→ Data provided
= = = = = = =
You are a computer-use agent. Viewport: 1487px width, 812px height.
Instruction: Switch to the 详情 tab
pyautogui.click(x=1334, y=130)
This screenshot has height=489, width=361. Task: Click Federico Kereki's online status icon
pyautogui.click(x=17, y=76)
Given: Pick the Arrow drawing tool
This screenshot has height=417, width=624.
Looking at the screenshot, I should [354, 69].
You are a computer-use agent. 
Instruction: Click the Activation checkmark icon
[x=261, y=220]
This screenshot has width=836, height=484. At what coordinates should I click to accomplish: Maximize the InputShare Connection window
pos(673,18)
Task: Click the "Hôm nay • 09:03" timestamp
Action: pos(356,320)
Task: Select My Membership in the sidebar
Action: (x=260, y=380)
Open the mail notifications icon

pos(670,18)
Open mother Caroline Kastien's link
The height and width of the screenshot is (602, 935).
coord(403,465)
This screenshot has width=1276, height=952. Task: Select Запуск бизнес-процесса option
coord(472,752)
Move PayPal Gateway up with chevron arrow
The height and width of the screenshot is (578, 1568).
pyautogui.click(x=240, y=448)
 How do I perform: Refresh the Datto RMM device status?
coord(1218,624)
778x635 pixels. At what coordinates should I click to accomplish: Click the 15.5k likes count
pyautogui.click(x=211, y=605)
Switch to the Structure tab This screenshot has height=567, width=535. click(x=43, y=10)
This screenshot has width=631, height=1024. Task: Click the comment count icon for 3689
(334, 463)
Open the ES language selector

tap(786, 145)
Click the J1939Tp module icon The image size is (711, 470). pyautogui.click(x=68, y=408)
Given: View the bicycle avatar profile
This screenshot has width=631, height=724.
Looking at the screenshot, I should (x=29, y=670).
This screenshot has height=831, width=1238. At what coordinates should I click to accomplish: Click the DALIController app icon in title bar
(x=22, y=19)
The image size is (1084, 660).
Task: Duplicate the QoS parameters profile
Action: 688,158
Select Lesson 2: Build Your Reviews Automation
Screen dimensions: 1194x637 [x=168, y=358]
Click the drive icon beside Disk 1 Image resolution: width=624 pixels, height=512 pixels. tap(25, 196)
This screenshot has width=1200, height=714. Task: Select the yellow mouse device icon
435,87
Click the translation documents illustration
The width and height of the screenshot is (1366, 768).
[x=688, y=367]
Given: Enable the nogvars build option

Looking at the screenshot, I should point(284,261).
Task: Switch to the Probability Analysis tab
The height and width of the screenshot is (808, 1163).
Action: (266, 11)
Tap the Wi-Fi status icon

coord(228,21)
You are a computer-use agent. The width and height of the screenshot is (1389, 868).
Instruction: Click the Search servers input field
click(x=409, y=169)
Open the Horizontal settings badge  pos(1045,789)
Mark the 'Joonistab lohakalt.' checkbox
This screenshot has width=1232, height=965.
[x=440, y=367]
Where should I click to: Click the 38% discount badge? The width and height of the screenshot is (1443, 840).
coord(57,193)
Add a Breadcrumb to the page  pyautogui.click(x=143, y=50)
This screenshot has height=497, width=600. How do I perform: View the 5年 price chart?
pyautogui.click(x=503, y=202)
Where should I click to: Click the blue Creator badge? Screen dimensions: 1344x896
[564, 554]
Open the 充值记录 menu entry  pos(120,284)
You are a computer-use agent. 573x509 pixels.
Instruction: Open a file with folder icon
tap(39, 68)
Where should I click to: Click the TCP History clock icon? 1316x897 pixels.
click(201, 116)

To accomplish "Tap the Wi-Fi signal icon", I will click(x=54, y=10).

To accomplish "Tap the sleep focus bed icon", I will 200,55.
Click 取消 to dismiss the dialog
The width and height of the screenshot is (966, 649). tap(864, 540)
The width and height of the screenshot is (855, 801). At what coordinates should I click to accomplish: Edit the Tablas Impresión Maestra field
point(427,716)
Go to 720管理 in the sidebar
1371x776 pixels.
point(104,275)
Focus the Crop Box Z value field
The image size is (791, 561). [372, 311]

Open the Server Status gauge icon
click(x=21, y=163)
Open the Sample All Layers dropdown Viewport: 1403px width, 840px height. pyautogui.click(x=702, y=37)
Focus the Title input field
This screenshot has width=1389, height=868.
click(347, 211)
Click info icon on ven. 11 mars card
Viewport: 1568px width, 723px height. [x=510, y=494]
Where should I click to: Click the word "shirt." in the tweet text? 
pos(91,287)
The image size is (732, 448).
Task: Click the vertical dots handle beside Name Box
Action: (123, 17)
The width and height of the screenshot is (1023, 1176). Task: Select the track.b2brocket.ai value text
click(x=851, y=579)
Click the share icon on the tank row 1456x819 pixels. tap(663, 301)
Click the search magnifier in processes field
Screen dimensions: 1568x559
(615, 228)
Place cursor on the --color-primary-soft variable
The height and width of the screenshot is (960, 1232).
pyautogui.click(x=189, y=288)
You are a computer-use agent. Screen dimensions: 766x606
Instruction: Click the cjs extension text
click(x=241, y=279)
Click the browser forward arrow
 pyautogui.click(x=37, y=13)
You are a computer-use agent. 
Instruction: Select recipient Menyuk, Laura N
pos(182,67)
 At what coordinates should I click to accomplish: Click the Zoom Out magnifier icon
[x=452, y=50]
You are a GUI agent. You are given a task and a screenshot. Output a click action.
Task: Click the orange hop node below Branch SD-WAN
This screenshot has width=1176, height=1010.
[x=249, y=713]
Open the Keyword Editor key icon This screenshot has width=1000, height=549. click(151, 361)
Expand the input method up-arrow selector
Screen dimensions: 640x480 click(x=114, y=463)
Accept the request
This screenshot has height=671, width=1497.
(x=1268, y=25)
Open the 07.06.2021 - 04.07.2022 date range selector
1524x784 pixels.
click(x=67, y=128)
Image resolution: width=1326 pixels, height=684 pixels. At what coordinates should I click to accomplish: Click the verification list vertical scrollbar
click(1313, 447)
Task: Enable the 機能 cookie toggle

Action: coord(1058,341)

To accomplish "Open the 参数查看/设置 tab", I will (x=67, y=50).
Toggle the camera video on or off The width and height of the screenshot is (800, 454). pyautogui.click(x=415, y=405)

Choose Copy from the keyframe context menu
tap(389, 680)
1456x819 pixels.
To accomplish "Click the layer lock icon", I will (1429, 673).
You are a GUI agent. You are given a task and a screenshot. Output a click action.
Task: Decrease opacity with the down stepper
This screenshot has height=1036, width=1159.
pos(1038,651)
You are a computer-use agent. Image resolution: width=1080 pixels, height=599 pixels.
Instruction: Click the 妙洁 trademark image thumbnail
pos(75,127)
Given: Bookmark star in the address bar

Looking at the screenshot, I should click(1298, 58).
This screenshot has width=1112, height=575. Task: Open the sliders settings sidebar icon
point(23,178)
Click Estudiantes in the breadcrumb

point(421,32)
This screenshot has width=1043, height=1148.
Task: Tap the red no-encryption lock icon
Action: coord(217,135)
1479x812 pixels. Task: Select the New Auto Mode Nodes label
= = = = = = =
→ Exercise
Reproduce the entire listing above word for word, from its first line through its last.

→ Answer for this exercise
You are a computer-use agent. Viewport: 1487px width, 812px height.
Instruction: Switch to the 详情 tab
pyautogui.click(x=1334, y=130)
This screenshot has height=489, width=361. Task: Click Federico Kereki's online status icon
pyautogui.click(x=17, y=76)
Given: Pick the Arrow drawing tool
This screenshot has height=417, width=624.
Looking at the screenshot, I should [354, 69].
You are a computer-use agent. 
Instruction: Click the Activation checkmark icon
[x=261, y=220]
This screenshot has width=836, height=484. At what coordinates should I click to accomplish: Maximize the InputShare Connection window
pos(673,18)
Task: Click the "Hôm nay • 09:03" timestamp
Action: pos(356,320)
Task: Select My Membership in the sidebar
Action: (x=260, y=380)
Open the mail notifications icon

pos(670,18)
Open mother Caroline Kastien's link
The height and width of the screenshot is (602, 935).
coord(403,465)
This screenshot has width=1276, height=952. Task: Select Запуск бизнес-процесса option
coord(472,752)
Move PayPal Gateway up with chevron arrow
The height and width of the screenshot is (578, 1568).
pyautogui.click(x=240, y=448)
 How do I perform: Refresh the Datto RMM device status?
coord(1218,624)
778x635 pixels. At what coordinates should I click to accomplish: Click the 15.5k likes count
pyautogui.click(x=211, y=605)
Switch to the Structure tab This screenshot has height=567, width=535. click(x=43, y=10)
This screenshot has width=631, height=1024. Task: Click the comment count icon for 3689
(334, 463)
Open the ES language selector

tap(786, 145)
Click the J1939Tp module icon The image size is (711, 470). pyautogui.click(x=68, y=408)
Given: View the bicycle avatar profile
This screenshot has width=631, height=724.
Looking at the screenshot, I should (x=29, y=670).
This screenshot has height=831, width=1238. At what coordinates should I click to accomplish: Click the DALIController app icon in title bar
(x=22, y=19)
The image size is (1084, 660).
Task: Duplicate the QoS parameters profile
Action: 688,158
Select Lesson 2: Build Your Reviews Automation
Screen dimensions: 1194x637 [x=168, y=358]
Click the drive icon beside Disk 1 Image resolution: width=624 pixels, height=512 pixels. tap(25, 196)
This screenshot has width=1200, height=714. Task: Select the yellow mouse device icon
435,87
Click the translation documents illustration
The width and height of the screenshot is (1366, 768).
[x=688, y=367]
Given: Enable the nogvars build option

Looking at the screenshot, I should point(284,261).
Task: Switch to the Probability Analysis tab
The height and width of the screenshot is (808, 1163).
Action: (266, 11)
Tap the Wi-Fi status icon

coord(228,21)
You are a computer-use agent. The width and height of the screenshot is (1389, 868).
Instruction: Click the Search servers input field
click(x=409, y=169)
Open the Horizontal settings badge  pos(1045,789)
Mark the 'Joonistab lohakalt.' checkbox
This screenshot has width=1232, height=965.
[x=440, y=367]
Where should I click to: Click the 38% discount badge? The width and height of the screenshot is (1443, 840).
coord(57,193)
Add a Breadcrumb to the page  pyautogui.click(x=143, y=50)
This screenshot has height=497, width=600. How do I perform: View the 5年 price chart?
pyautogui.click(x=503, y=202)
Where should I click to: Click the blue Creator badge? Screen dimensions: 1344x896
[564, 554]
Open the 充值记录 menu entry  pos(120,284)
You are a computer-use agent. 573x509 pixels.
Instruction: Open a file with folder icon
tap(39, 68)
Where should I click to: Click the TCP History clock icon? 1316x897 pixels.
click(201, 116)

To accomplish "Tap the Wi-Fi signal icon", I will click(x=54, y=10).

To accomplish "Tap the sleep focus bed icon", I will 200,55.
Click 取消 to dismiss the dialog
The width and height of the screenshot is (966, 649). tap(864, 540)
The width and height of the screenshot is (855, 801). At what coordinates should I click to accomplish: Edit the Tablas Impresión Maestra field
point(427,716)
Go to 720管理 in the sidebar
1371x776 pixels.
point(104,275)
Focus the Crop Box Z value field
The image size is (791, 561). [372, 311]

Open the Server Status gauge icon
click(x=21, y=163)
Open the Sample All Layers dropdown Viewport: 1403px width, 840px height. pyautogui.click(x=702, y=37)
Focus the Title input field
This screenshot has width=1389, height=868.
click(347, 211)
Click info icon on ven. 11 mars card
Viewport: 1568px width, 723px height. [x=510, y=494]
Where should I click to: Click the word "shirt." in the tweet text? 
pos(91,287)
The image size is (732, 448).
Task: Click the vertical dots handle beside Name Box
Action: (123, 17)
The width and height of the screenshot is (1023, 1176). Task: Select the track.b2brocket.ai value text
click(x=851, y=579)
Click the share icon on the tank row 1456x819 pixels. tap(663, 301)
Click the search magnifier in processes field
Screen dimensions: 1568x559
(615, 228)
Place cursor on the --color-primary-soft variable
The height and width of the screenshot is (960, 1232).
pyautogui.click(x=189, y=288)
You are a computer-use agent. Screen dimensions: 766x606
Instruction: Click the cjs extension text
click(x=241, y=279)
Click the browser forward arrow
 pyautogui.click(x=37, y=13)
You are a computer-use agent. 
Instruction: Select recipient Menyuk, Laura N
pos(182,67)
 At what coordinates should I click to accomplish: Click the Zoom Out magnifier icon
[x=452, y=50]
You are a GUI agent. You are given a task and a screenshot. Output a click action.
Task: Click the orange hop node below Branch SD-WAN
This screenshot has width=1176, height=1010.
[x=249, y=713]
Open the Keyword Editor key icon This screenshot has width=1000, height=549. click(151, 361)
Expand the input method up-arrow selector
Screen dimensions: 640x480 click(x=114, y=463)
Accept the request
This screenshot has height=671, width=1497.
(x=1268, y=25)
Open the 07.06.2021 - 04.07.2022 date range selector
1524x784 pixels.
click(x=67, y=128)
Image resolution: width=1326 pixels, height=684 pixels. At what coordinates should I click to accomplish: Click the verification list vertical scrollbar
click(1313, 447)
Task: Enable the 機能 cookie toggle

Action: coord(1058,341)

To accomplish "Open the 参数查看/设置 tab", I will (x=67, y=50).
Toggle the camera video on or off The width and height of the screenshot is (800, 454). pyautogui.click(x=415, y=405)

Choose Copy from the keyframe context menu
tap(389, 680)
1456x819 pixels.
To accomplish "Click the layer lock icon", I will (1429, 673).
You are a GUI agent. You are given a task and a screenshot. Output a click action.
Task: Decrease opacity with the down stepper
This screenshot has height=1036, width=1159.
pos(1038,651)
You are a computer-use agent. Image resolution: width=1080 pixels, height=599 pixels.
Instruction: Click the 妙洁 trademark image thumbnail
pos(75,127)
Given: Bookmark star in the address bar

Looking at the screenshot, I should click(1298, 58).
This screenshot has width=1112, height=575. Task: Open the sliders settings sidebar icon
point(23,178)
Click Estudiantes in the breadcrumb

point(421,32)
This screenshot has width=1043, height=1148.
Task: Tap the red no-encryption lock icon
Action: coord(217,135)
1479x812 pixels. Task: Select the New Auto Mode Nodes label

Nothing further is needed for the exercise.